» Texto proporcionado

.....

INDISCIPLINA PARTIDARIA, la columna de Hoenir Sarthou: CORRUPCIÓN / Semanario Voces


La palabra flota en el aire de los debates públicos de los últimos tiempos.
Raras veces se nombra a la corrupción en la prensa con todas las letras, pero es aludida todo el tiempo, en las noticias, en declaraciones de empresarios y de políticos opositores, en artículos de opinión, y es tema reiterativo de conversaciones informales.
Los partidos de oposición están exultantes con la noticia del déficit de ANCAP. Intuyen que ahora, con la creación de la comisión investigadora que tanto reclamaron, encontrarán el talón de Aquiles de los gobiernos frenteamplistas y, por fin, podrán no sólo exponer su mala administración sino “escracharlos” con actos de corrupción. 
La corrupción suele asociarse en nuestras mentes con la imagen de funcionarios que roban dinero, se apropian de bienes públicos o reciben coimas por debajo de la mesa, por hacer la vista gorda o por autorizar lo indebido.
Esa noción de la corrupción, que, coincidiendo con la figura jurídico-penal, la restringe a los casos en que hay percepción indebida de dinero o de beneficios materiales, tiene dos grandes problemas. El primero es que la percepción de dinero resulta casi siempre muy difícil de demostrar. El segundo es que deja afuera del concepto a cosas que pueden ser mucho más graves y costosas que recibir o apoderarse de dinero indebido.

.....

Entradas sobre dónde aparecen los ítems:
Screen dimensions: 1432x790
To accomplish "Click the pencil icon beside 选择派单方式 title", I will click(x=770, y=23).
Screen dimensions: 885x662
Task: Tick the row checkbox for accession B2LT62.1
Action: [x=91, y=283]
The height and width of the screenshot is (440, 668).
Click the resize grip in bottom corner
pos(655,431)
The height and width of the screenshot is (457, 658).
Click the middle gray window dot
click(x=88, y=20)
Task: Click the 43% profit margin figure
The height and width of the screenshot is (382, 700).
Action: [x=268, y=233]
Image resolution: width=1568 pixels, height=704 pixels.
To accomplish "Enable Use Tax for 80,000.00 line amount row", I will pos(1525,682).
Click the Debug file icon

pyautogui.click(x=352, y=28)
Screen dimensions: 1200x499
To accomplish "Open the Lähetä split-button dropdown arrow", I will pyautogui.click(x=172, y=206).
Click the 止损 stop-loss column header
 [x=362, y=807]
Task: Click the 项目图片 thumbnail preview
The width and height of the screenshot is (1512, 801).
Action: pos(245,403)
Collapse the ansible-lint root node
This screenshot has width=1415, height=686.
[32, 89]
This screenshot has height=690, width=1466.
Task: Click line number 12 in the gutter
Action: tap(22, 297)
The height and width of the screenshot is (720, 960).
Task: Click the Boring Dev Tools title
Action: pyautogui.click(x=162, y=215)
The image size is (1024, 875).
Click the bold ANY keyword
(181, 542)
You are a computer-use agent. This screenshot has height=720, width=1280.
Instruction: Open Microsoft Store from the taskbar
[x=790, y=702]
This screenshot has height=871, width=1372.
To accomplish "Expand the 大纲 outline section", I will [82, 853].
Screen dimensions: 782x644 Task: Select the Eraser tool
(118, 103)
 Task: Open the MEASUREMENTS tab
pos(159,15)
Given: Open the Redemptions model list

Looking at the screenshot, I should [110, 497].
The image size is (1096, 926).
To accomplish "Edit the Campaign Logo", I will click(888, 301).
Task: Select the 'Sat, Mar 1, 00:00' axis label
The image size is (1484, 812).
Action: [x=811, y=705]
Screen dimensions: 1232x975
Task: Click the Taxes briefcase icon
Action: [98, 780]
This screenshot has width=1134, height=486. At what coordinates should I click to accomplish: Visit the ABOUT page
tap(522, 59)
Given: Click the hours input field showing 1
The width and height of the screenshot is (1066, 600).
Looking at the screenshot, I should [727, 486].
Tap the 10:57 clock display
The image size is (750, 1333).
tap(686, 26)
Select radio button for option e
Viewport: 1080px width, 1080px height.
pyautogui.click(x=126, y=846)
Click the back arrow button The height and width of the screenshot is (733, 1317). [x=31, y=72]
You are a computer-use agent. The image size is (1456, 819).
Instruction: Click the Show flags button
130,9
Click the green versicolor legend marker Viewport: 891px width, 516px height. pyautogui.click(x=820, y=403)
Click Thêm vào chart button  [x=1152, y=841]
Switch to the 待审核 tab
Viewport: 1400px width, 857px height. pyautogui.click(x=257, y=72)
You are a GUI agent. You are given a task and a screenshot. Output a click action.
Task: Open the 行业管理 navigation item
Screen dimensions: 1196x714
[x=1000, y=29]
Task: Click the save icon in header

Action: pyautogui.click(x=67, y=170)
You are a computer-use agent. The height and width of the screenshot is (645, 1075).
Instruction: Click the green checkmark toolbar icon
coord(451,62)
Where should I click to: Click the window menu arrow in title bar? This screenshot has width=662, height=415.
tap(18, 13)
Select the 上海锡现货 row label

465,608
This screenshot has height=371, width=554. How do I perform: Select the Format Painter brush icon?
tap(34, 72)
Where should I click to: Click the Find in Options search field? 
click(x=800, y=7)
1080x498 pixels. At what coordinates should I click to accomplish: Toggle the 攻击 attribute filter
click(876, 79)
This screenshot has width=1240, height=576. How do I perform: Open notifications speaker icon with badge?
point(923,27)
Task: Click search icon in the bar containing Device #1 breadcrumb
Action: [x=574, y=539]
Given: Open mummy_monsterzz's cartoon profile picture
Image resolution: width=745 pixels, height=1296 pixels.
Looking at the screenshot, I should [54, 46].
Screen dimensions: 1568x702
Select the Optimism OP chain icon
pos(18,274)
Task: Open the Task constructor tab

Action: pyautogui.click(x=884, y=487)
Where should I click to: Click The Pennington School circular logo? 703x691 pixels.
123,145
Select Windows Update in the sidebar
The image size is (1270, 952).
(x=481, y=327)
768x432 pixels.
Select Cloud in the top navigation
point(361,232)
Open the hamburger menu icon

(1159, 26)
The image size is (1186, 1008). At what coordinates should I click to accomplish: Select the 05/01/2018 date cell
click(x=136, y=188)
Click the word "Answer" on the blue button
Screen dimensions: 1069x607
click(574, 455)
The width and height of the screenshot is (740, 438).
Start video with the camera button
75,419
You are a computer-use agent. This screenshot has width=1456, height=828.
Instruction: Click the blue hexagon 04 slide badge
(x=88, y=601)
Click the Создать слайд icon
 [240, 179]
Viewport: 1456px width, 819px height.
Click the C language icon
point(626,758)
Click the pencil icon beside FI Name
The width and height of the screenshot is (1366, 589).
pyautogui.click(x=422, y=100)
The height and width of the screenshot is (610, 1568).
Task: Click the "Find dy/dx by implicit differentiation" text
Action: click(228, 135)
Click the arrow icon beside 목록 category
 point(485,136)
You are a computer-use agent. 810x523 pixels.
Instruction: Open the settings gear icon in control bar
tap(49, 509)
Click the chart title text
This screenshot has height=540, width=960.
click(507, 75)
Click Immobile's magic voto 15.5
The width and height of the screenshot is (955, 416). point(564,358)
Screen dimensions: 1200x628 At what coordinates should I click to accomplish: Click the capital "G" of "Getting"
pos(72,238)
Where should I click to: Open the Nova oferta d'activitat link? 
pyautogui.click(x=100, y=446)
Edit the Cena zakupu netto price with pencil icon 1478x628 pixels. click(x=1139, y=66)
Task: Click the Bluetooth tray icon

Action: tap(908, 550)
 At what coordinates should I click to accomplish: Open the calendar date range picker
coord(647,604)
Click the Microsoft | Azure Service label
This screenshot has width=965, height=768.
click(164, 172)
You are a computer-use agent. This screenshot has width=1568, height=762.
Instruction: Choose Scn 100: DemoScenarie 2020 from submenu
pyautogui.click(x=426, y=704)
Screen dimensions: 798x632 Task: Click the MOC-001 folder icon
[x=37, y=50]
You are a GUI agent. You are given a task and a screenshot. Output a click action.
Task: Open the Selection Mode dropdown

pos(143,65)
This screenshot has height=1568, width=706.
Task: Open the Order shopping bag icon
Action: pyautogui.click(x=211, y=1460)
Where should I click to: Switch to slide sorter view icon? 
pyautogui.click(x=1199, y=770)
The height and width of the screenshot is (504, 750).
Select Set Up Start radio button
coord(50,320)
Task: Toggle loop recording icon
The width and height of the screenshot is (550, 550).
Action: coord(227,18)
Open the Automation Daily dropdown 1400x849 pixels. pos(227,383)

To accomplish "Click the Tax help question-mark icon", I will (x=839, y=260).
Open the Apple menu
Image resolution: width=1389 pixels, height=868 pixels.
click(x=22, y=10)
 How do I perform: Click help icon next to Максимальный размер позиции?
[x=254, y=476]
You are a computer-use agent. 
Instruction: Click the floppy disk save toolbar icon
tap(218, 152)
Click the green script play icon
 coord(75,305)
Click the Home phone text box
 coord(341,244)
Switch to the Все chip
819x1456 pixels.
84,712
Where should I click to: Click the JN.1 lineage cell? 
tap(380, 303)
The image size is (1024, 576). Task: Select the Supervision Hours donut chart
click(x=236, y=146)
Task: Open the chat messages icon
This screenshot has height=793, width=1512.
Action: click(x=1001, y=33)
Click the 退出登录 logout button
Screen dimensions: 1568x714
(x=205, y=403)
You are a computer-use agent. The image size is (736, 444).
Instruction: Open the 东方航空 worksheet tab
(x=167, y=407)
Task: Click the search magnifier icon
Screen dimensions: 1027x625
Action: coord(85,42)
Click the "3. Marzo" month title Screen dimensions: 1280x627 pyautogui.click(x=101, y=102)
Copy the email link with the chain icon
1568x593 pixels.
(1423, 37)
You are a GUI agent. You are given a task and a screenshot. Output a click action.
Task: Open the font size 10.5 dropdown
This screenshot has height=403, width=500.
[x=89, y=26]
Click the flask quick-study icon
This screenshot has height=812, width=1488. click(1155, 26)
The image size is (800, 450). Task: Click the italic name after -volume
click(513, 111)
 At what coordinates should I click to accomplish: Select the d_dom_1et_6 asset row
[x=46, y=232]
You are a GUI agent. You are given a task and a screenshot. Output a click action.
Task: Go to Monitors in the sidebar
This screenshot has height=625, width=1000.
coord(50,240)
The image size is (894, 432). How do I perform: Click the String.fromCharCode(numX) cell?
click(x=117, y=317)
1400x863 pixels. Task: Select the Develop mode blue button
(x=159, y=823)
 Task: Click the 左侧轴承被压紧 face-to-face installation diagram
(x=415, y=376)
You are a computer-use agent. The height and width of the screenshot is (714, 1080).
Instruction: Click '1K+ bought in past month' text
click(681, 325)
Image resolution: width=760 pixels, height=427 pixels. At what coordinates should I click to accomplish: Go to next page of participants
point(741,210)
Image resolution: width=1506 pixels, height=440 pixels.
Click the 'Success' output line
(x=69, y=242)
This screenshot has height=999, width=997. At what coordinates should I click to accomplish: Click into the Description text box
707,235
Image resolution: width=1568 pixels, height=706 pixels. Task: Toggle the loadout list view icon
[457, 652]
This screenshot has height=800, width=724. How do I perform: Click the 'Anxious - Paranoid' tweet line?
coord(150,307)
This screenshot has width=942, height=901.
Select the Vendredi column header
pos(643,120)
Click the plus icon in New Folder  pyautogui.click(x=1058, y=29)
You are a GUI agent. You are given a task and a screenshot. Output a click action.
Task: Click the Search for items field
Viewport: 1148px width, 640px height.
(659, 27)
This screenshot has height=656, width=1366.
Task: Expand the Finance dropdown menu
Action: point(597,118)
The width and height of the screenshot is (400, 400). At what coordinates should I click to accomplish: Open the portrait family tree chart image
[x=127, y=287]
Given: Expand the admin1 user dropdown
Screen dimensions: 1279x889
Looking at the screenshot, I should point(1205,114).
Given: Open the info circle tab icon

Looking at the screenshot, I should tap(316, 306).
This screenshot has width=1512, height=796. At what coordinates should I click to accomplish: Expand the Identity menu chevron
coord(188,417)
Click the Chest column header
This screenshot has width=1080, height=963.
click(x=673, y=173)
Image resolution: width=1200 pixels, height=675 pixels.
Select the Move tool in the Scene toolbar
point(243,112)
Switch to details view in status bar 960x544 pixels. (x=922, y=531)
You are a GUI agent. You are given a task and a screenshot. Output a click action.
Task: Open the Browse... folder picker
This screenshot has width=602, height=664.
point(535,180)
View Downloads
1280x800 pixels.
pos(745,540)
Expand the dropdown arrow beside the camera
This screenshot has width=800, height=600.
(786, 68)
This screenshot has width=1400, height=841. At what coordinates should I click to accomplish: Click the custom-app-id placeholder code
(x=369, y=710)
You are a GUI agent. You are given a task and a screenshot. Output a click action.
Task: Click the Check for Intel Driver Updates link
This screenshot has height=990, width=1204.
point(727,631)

.....

» Objetivo
Responda según la columna sobre la corrupción:
(a) ¿Qué noticia tiene exultantes a los partidos de oposición?
(b) ¿Qué órgano reclamaron esos partidos?
(c) ¿Cuáles son los dos grandes problemas de la noción de corrupción limitada a la percepción indebida de dinero o de beneficios materiales?
Estas líneas proceden de una fuente distinta a la del texto.

» Resultado final
(a) La noticia del déficit de ANCAP.
(b) La comisión investigadora.
(c) Primero, la percepción de dinero casi siempre resulta muy difícil de demostrar. Segundo, esa noción deja afuera del concepto cosas que pueden ser mucho más graves y costosas que recibir o apoderarse de dinero indebido.